Asolitude
Asolitude
Le chemin du retour formait un gigantesque S qui partant de la gare entrait dans la ville pour longer le littoral et s'étirer tel un bras sur les terres ombragées et humides.
Les derniers kilomètres me ravissaient. Dans ces arches et passages j'oubliais le temps.
La lumière se frayait un passage et chaque pas ouvrait sur un paysage inédit, étagé et fouillis.
Ils pourraient m'étreindre de leurs branches, me humer et serrer, puis me dévorer, ainsi je deviendrais arbre à mon tour.

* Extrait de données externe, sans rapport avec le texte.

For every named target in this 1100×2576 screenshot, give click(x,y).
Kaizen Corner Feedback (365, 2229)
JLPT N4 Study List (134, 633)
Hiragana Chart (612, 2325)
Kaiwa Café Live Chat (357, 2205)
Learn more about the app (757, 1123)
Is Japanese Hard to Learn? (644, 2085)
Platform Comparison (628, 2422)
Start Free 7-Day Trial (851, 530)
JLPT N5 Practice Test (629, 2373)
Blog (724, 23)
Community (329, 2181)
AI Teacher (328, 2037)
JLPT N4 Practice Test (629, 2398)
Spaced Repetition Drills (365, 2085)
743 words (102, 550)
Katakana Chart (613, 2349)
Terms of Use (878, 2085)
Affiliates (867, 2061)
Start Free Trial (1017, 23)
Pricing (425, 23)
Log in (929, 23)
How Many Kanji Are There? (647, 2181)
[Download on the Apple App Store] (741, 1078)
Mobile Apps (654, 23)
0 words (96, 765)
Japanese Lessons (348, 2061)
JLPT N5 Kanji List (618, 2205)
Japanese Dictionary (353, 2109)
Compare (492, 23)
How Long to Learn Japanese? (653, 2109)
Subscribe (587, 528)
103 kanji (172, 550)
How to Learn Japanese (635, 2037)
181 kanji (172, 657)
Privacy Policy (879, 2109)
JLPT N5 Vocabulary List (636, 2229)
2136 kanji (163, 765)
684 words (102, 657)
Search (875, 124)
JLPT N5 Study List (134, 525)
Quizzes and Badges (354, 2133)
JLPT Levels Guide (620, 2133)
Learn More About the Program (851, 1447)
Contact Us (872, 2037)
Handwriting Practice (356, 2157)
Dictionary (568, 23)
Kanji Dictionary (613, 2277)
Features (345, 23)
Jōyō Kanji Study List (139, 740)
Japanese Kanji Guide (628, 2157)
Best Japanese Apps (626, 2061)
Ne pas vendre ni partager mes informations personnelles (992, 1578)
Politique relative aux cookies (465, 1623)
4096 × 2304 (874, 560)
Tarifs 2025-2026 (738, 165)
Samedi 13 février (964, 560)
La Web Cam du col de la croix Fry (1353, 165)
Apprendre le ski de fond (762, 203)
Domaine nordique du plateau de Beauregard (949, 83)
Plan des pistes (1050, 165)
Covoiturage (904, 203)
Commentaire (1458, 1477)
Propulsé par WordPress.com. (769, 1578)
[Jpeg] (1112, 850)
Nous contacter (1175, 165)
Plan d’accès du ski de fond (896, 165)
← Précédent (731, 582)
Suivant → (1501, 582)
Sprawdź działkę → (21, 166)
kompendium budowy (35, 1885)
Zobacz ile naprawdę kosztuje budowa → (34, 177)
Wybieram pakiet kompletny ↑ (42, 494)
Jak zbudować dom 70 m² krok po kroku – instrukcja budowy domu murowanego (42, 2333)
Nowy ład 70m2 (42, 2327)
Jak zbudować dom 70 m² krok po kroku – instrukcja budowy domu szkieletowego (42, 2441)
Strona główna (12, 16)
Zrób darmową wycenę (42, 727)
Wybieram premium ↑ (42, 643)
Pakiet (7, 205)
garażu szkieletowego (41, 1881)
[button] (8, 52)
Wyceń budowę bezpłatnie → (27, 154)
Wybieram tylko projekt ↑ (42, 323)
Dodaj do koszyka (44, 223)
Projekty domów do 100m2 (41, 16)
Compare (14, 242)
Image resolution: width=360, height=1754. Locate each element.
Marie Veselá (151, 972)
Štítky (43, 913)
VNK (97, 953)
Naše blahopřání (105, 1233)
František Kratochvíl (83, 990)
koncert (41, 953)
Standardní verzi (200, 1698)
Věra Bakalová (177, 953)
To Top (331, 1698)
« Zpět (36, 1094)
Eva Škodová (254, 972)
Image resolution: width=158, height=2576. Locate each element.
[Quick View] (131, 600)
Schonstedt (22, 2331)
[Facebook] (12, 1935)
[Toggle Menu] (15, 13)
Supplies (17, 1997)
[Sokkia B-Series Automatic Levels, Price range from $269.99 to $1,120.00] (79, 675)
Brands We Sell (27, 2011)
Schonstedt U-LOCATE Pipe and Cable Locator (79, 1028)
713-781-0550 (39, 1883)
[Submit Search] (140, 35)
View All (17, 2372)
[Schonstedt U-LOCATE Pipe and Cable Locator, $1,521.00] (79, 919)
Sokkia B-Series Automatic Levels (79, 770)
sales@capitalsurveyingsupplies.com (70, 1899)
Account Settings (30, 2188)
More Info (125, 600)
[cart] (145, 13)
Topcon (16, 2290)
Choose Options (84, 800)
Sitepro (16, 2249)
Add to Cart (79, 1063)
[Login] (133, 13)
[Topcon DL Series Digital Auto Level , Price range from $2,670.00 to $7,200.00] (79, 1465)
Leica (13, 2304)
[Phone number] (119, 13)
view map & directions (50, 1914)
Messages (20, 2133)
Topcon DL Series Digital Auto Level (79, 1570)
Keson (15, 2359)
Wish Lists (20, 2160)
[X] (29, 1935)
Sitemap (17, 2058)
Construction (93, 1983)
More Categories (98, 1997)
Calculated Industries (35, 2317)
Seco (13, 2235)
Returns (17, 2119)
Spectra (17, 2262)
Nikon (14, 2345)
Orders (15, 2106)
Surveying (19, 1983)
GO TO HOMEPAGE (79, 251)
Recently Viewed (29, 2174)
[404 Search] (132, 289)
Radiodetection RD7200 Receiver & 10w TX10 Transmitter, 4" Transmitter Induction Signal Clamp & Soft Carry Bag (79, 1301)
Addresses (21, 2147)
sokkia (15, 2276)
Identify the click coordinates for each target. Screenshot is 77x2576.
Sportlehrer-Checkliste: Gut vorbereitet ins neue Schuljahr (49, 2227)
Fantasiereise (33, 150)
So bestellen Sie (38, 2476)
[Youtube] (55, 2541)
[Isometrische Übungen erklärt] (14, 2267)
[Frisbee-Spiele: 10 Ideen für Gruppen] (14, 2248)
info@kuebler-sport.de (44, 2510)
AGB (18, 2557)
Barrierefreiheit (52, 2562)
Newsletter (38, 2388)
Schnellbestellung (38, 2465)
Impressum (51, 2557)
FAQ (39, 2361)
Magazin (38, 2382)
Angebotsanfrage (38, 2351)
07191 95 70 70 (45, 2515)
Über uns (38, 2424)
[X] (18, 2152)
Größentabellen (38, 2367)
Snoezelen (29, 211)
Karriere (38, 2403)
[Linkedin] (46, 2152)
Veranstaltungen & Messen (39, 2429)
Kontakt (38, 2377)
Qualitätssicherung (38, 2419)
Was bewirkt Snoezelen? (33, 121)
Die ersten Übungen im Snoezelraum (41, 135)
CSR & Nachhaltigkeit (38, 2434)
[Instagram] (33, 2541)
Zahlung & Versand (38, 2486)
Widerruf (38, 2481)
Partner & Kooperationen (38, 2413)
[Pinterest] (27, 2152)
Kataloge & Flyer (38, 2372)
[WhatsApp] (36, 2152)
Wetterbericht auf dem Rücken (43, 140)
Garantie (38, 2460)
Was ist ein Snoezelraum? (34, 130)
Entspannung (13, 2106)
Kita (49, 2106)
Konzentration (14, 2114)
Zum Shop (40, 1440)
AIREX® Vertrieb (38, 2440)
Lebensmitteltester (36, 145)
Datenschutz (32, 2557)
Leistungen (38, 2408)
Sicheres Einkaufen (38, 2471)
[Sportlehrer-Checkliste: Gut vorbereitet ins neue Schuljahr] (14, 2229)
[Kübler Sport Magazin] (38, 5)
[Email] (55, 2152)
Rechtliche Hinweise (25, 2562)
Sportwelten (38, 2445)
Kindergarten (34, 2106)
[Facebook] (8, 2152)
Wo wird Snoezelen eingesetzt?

Je ne serais plus jamais seul.
L'étais-je vraiment ?
Je retrouvai la bâtisse, dépouillée maintenant. Je logeais dans sa coquille.
L'insecte étrange reposait dans sa boîte, au fond de ma poche. Il occupait dorénavant un espace dans mes pensées, au bout d'un fil, croisé par d'autres, noués enchevêtrés, tendus du passé au présent, et se fabriquant à mesure.
Que pouvais je en faire d'autre ?
J'étais dépassé.
Ce rythme n'était pas le mien je ne pouvais que suivre.
En lavant mes mains sous le robinet, l'image de la pièce d'eau vint à moi.
Sa pièce d'eau, son projet fou.
Dans le prolongement de la buanderie, elle avait aménagé la salle de bain du rez de chaussée.
Ils avaient cassé deux cloisons et posé une verrière.
Elle la voulait biscornue, et l'eut biscornue, privilège de l'âge. Désirer, oser, faire.
Ce lieu saturé d'humidité serait un jardin d'intérieur.
Je me souviens des sacs de terre vidés un à un, l'espace peu à peu surélevé communiquait avec l'extérieur, il suffisait de pousser deux vitres vers le haut.
Les plantes, peu après elle, expirèrent à leur tour.
J'avais récupéré les racines, branches et feuilles. Certaines s'effritaient déjà entre mes doigts.
Le faire revivre.
Je descendis à la buanderie, la grande marche, l'évier, les piles de journaux, la table inutile le porte manteau, et son miroir, la tablette pour les sacs sur laquelle était posée la boule à neige qui lui servait d'éphéméride.
Je la tournai par le socle, dévoilant la dernière date, le 14 aussi courbé que son dos.
Elle s'inversait dans le miroir comme pour repartir en arrière.
J'imaginai ses doigts tourner chaque matin les petites mollettes, des jours, chiffres et mois.
Ma hanche heurta la tablette et la neige se remis à tomber.
Alors je vis ces quelques feuilles minuscules et puissantes : le printemps renaissait.